● **The task**:
Within the material below, locate the line with "This screenshot has width=1456, height=837." and the line with "Open the apps", then return those two lines and all lines between them, exactly as written.

**********

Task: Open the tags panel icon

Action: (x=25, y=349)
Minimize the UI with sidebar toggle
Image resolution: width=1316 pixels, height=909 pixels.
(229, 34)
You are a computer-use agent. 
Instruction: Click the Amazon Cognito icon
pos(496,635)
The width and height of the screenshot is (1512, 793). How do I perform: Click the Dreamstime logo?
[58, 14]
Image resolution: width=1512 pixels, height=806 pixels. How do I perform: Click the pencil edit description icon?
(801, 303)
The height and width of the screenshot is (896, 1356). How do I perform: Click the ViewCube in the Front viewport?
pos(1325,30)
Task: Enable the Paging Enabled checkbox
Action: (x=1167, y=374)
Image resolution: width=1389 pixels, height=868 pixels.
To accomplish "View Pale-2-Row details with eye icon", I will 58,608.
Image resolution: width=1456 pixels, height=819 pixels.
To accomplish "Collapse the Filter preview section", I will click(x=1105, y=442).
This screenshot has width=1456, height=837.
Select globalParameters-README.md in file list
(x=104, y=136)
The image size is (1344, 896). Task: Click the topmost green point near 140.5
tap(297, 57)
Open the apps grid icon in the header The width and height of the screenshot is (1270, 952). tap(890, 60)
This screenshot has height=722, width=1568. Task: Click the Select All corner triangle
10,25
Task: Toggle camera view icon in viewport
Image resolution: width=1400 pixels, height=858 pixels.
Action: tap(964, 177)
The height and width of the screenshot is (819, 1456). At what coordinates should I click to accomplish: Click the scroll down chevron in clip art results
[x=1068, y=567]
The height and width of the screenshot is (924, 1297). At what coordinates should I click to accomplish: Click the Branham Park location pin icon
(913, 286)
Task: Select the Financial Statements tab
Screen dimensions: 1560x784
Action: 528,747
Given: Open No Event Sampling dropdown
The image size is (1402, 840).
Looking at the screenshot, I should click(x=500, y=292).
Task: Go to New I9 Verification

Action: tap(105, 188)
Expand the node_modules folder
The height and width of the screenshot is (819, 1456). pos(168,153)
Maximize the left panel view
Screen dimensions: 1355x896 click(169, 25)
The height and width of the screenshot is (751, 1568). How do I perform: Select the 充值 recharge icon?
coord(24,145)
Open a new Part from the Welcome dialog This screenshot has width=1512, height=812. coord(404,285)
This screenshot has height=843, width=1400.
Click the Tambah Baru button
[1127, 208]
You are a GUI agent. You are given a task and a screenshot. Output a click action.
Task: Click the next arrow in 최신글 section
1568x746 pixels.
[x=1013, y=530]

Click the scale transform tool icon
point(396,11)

**********

● **Completed exercise**:
This screenshot has width=1456, height=837.
Select globalParameters-README.md in file list
(x=104, y=136)
The image size is (1344, 896). Task: Click the topmost green point near 140.5
tap(297, 57)
Open the apps grid icon in the header The width and height of the screenshot is (1270, 952). tap(890, 60)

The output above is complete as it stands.